··· Document text
In their article, Hannah and Charles review recent case law in England and Wales that illustrates how the courts are adapting to the modern definition of ‘Family’.

The article was first published in the STEP Journal, Issue 3, 2022, page 70 on 6 June 2022.


It is widely reported that in recent years the number of people contesting wills has increased dramatically. One reason for this is the complicating factors associated with changes to the traditional family structure. The STEP Report Meeting the Needs of Modern Families (the Report), sponsored by TMF Group and released in November 2021, challenges legislators to adapt and modernise in order to support the needs of modern family structures.

This article focuses on some of the key legal principles surrounding trust, inheritance and succession disputes in England and Wales and considers how current case law is adapting to the changing definition of the ‘family’.

How estates can be challenged

Notwithstanding the long-standing principle of testamentary freedom in England and Wales, there are numerous ways for an aggrieved party to challenge a will, for example:

  • lack of proper formalities;
  • lack of capacity or lack of knowledge of approval;
  • fraud or undue influence; and/or
  • subsequent revocation.
······
··· Recorded information
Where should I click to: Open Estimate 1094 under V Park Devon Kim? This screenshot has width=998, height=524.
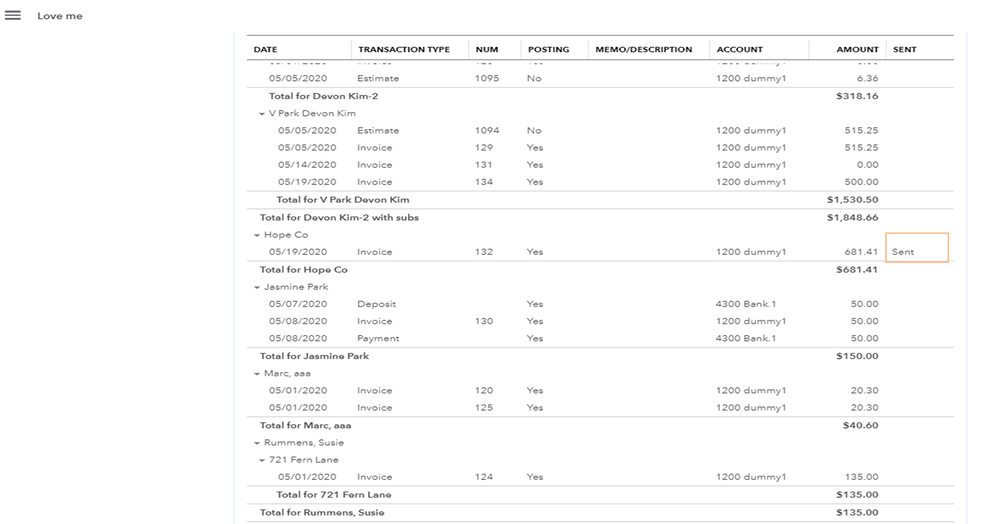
······
### Required work
1. In the article on inheritance disputes, when was the STEP Report Meeting the Needs of Modern Families released?
2. Resume the article on inheritance disputes, picking up right after its final line.
The listing is not needed here.

### Outputs by task
1. November 2021

2.
Of course, different conditions must be satisfied in order to bring a successful claim in the various categories. Although this article cannot examine the types of challenge in detail, it touches on some recent examples that demonstrate that some older wills or deeds containing prescriptive definitions about family members, or the intestacy rules, are not always beneficial for modern family structures.

Additionally, where a person dies domiciled in England and Wales, a claim may be brought under the Inheritance (Provision for Family and Dependants) Act 1975 (the 1975 Act). The 1975 Act provides a mechanism for various categories of person to bring a claim against the deceased’s estate where they are left without ‘reasonable’ financial provision. This could be a spouse or civil partner, ex-spouse or ex-civil partner, child, ‘child of the family’ or someone maintained by the deceased. The claimant must show that the provision made for them was not sufficient to be reasonable, and for everyone other than spouses or civil partners, the provision made under the 1975 Act will be restricted to maintenance (and balanced against the needs of other beneficiaries or claimants).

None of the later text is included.